→ Exercise requirements: Go through the listing below and show each line that has the word "computer".

→ Data to process:
· · ·
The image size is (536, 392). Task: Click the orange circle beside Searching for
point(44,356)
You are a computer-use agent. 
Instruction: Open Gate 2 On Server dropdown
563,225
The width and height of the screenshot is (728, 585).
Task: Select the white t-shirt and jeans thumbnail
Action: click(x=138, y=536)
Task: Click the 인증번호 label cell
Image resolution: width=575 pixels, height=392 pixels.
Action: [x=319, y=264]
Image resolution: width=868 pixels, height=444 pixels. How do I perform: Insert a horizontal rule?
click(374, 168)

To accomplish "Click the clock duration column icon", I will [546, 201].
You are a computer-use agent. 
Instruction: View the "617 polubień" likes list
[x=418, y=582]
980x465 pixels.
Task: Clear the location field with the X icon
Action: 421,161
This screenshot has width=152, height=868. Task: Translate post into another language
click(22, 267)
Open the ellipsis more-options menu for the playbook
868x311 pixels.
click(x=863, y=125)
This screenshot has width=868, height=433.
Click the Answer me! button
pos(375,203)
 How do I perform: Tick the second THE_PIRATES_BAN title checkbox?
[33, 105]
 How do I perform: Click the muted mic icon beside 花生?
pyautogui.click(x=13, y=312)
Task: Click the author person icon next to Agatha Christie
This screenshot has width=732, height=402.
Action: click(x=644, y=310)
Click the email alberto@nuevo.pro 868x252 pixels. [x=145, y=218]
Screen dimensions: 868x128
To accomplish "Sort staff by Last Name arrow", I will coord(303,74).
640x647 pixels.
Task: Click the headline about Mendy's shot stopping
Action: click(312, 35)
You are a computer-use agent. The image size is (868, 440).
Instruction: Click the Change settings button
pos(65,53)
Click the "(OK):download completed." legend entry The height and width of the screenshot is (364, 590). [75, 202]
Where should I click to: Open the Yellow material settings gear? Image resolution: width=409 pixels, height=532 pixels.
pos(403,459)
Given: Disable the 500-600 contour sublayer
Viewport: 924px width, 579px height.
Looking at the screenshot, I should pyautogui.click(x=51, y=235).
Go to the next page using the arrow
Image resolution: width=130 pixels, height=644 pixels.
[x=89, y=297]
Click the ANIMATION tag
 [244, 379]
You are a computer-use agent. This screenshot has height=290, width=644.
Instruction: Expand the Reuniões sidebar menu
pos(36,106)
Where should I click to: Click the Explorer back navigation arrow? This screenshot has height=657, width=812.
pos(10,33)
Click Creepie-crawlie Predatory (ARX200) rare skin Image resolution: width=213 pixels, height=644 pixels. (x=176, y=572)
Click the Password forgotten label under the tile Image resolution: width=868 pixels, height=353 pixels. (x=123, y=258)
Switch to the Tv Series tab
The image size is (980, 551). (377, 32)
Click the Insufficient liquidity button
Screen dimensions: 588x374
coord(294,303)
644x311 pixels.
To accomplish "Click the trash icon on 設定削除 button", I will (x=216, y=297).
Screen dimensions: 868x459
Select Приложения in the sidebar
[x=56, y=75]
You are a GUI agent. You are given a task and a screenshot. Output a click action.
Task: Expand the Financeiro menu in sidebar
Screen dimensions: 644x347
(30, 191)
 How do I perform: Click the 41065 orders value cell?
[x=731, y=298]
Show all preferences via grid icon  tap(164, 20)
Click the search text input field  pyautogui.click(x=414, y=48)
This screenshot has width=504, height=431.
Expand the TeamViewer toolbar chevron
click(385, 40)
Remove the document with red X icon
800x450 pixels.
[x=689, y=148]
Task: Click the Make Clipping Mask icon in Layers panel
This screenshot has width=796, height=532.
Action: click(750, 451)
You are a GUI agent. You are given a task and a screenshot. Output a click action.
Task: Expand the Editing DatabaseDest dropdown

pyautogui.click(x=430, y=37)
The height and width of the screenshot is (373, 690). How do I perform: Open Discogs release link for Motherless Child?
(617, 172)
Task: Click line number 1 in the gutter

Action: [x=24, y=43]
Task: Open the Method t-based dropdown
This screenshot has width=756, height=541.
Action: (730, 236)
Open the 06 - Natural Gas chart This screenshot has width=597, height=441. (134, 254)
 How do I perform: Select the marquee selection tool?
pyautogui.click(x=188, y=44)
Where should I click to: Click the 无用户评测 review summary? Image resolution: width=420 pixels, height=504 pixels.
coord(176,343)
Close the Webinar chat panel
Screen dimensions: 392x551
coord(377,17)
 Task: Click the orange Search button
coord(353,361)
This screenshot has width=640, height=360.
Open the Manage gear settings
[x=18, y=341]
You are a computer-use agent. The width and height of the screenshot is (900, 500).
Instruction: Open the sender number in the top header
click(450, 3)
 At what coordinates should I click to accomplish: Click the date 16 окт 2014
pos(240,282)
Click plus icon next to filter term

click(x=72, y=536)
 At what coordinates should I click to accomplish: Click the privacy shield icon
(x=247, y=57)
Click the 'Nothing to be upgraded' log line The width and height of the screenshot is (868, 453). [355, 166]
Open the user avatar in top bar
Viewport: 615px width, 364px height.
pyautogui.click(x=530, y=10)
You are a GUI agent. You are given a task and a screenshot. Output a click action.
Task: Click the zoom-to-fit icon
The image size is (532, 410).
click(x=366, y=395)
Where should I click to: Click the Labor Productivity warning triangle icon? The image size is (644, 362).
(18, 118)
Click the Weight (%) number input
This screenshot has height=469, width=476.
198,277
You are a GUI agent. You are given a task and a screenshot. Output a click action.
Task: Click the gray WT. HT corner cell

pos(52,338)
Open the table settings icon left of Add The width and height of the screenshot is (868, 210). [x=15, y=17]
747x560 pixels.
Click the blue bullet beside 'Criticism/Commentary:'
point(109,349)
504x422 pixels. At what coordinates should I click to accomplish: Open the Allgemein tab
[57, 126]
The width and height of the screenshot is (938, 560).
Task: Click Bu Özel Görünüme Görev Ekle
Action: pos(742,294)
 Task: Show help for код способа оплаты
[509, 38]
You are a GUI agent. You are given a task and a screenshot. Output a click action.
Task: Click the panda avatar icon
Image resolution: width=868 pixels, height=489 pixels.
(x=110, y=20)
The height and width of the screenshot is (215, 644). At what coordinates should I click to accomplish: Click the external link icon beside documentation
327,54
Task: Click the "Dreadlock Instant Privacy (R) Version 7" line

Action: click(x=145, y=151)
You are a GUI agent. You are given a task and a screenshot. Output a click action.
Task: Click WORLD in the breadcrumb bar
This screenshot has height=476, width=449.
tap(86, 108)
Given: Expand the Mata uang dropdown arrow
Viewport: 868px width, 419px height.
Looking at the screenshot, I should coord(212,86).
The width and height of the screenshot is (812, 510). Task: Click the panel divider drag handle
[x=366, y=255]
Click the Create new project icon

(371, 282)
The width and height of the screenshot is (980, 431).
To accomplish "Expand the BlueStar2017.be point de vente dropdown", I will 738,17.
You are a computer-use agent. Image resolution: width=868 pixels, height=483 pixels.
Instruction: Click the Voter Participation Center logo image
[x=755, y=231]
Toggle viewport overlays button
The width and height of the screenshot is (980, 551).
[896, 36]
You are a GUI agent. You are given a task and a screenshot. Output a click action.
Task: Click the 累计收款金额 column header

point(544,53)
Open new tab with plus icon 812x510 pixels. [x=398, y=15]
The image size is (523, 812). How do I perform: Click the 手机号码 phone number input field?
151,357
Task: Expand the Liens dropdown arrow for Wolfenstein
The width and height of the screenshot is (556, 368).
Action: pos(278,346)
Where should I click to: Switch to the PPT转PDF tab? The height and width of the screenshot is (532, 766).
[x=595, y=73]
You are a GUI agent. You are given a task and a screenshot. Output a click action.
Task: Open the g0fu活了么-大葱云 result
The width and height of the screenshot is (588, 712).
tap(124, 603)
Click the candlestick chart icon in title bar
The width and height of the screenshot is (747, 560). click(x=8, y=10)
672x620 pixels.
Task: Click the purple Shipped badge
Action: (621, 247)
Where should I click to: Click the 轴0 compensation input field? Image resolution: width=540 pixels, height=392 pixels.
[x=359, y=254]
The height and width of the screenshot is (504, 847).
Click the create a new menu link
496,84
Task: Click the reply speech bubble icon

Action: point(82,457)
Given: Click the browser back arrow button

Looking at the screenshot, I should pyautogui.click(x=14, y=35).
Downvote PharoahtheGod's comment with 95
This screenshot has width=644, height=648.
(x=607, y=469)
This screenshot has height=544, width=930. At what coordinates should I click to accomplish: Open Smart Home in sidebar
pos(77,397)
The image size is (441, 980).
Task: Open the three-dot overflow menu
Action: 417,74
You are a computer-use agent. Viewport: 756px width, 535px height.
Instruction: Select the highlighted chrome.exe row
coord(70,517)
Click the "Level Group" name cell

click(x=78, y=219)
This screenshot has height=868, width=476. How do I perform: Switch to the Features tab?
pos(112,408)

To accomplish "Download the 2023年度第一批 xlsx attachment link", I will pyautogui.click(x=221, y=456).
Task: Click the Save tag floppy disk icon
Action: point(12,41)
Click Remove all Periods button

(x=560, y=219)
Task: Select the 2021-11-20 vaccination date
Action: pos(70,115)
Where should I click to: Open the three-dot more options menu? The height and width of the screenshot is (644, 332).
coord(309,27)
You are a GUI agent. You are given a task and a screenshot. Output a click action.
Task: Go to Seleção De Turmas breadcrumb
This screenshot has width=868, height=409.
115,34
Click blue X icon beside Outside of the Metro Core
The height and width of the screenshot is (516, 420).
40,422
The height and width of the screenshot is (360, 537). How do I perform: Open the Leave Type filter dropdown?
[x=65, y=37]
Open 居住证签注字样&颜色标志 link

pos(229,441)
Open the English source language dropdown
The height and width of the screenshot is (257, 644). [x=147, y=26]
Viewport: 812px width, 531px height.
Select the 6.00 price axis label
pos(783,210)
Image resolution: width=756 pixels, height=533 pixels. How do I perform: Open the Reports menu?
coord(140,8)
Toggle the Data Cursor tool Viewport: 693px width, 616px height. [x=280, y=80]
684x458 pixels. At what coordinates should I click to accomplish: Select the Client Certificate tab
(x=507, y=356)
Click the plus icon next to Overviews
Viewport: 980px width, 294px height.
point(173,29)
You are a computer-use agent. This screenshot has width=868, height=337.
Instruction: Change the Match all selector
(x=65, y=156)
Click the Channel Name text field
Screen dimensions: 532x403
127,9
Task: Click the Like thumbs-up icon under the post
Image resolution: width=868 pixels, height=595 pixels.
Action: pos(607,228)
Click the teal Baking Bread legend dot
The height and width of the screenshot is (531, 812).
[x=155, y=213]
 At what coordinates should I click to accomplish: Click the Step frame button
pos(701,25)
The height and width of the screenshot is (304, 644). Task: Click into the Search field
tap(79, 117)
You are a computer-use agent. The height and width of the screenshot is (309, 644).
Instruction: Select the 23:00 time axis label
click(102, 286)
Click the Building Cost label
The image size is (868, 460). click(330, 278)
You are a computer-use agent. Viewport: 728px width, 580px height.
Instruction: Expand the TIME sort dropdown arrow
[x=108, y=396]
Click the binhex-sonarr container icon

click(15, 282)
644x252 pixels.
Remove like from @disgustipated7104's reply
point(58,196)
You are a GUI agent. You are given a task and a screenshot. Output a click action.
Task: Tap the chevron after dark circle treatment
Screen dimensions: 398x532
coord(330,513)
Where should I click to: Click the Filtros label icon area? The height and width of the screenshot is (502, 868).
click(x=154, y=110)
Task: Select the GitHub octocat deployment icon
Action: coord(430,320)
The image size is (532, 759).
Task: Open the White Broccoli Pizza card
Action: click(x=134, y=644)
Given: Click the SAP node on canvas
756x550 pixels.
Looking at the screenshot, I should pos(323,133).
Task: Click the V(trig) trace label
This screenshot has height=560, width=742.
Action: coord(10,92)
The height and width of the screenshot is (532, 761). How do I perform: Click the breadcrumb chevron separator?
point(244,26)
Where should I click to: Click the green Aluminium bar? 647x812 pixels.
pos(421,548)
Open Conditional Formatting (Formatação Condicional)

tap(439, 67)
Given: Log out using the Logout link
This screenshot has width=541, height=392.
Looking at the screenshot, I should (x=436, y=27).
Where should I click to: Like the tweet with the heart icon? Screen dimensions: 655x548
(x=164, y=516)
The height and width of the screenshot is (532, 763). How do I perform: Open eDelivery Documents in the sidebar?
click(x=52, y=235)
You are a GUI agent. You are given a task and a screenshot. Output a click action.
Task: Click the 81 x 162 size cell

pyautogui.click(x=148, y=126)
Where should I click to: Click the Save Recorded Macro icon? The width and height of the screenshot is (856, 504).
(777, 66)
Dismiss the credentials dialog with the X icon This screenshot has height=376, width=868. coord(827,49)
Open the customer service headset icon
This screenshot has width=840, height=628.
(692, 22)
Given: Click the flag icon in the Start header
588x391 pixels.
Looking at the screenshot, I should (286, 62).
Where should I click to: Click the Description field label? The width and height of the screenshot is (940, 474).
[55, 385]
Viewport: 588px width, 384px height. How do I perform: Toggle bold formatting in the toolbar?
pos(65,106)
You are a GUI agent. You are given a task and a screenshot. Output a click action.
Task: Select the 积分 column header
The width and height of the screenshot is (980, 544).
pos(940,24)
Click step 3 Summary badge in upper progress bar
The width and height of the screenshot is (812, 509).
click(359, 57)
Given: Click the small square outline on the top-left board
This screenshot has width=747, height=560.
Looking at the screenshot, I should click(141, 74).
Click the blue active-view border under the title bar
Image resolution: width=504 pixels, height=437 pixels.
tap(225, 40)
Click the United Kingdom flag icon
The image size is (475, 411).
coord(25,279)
· · ·
→ Expected answer:
You are a computer-use agent. 
You are a computer-use agent. 
You are a computer-use agent. The image size is (868, 440).
You are a computer-use agent. This screenshot has height=290, width=644.
You are a computer-use agent. The width and height of the screenshot is (900, 500).
You are a computer-use agent. Image resolution: width=868 pixels, height=483 pixels.
You are a computer-use agent. Viewport: 756px width, 535px height.
You are a computer-use agent. This screenshot has width=868, height=337.
You are a computer-use agent. The height and width of the screenshot is (309, 644).
You are a computer-use agent. Viewport: 728px width, 580px height.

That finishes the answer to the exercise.